I use to be very artistic. I took Art during all four years of High School. I painted, drew and even made sculptures. I was also involved with theatre and music. At some point during my early twenties I stopped creating.
It was probably around 2000 when I first started to deal with the sexual abuse, though it probably started even earlier than that.
I have really struggled getting back into my creative side, the energy just wouldn’t flow. Then I realized the cause, my creativity is tied to my spirituality. As well as my self worth, heart and soul… I also think there is a part of me that believes I don’t deserve these gifts that God gave me, that is where the self worth comes into play.
The above painting was my first oil painting that I had completed. The only other time I dabbled in oil was in 2005 but I never finished that piece. Previously I had only painted in water color and acrylic. I felt a sense of accomplishment to finish this painting. Even though still life wasn’t the most exciting thing I could do, I really got into painting it.

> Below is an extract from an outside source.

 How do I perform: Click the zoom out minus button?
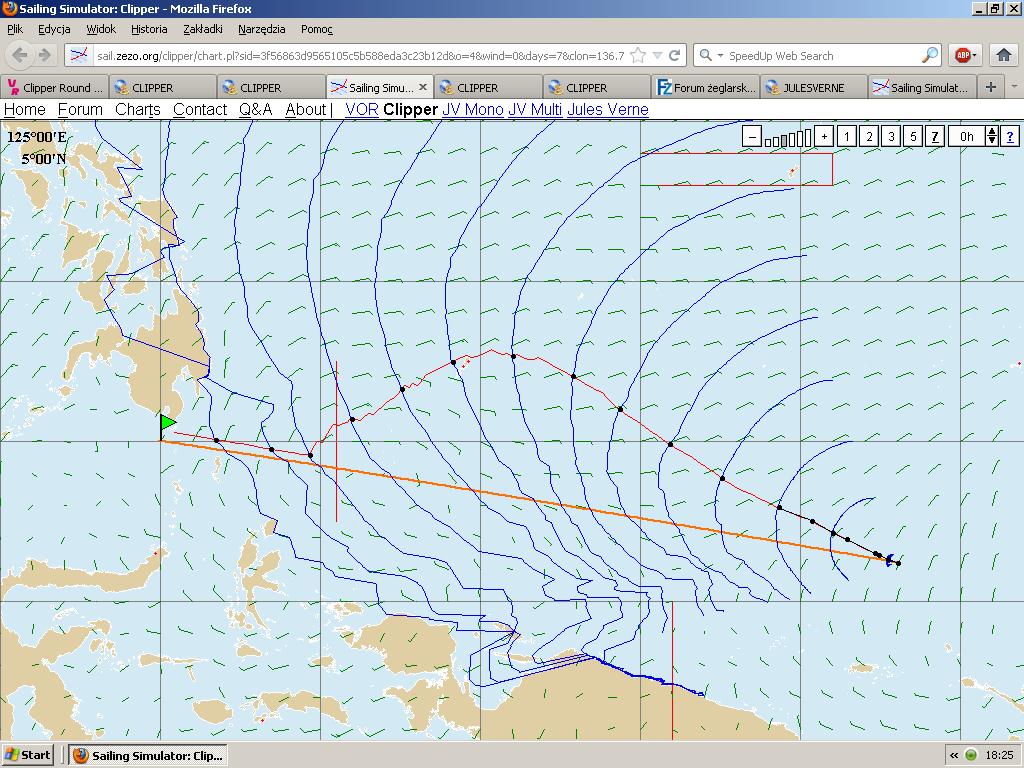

I was rather nervous taking this painting class, as it meant pushing myself but I learned it is just like riding a bike. At first you are a little shaky but eventually it becomes natural.
I am learning to embrace my creative side, which writing is one part of it. I still struggle with motivation. I need to spend more time on my art, rather than do other things. I hope to one day to be able to embrace it fully. I would love to have my own art studio. It is something to work towards.
Art is also very therapeutic. I need to remember that during my times of stress and depression. I need to turn to my creative side as a way to cope. I have also learned that my art is a way for me to do what I love and give back to others.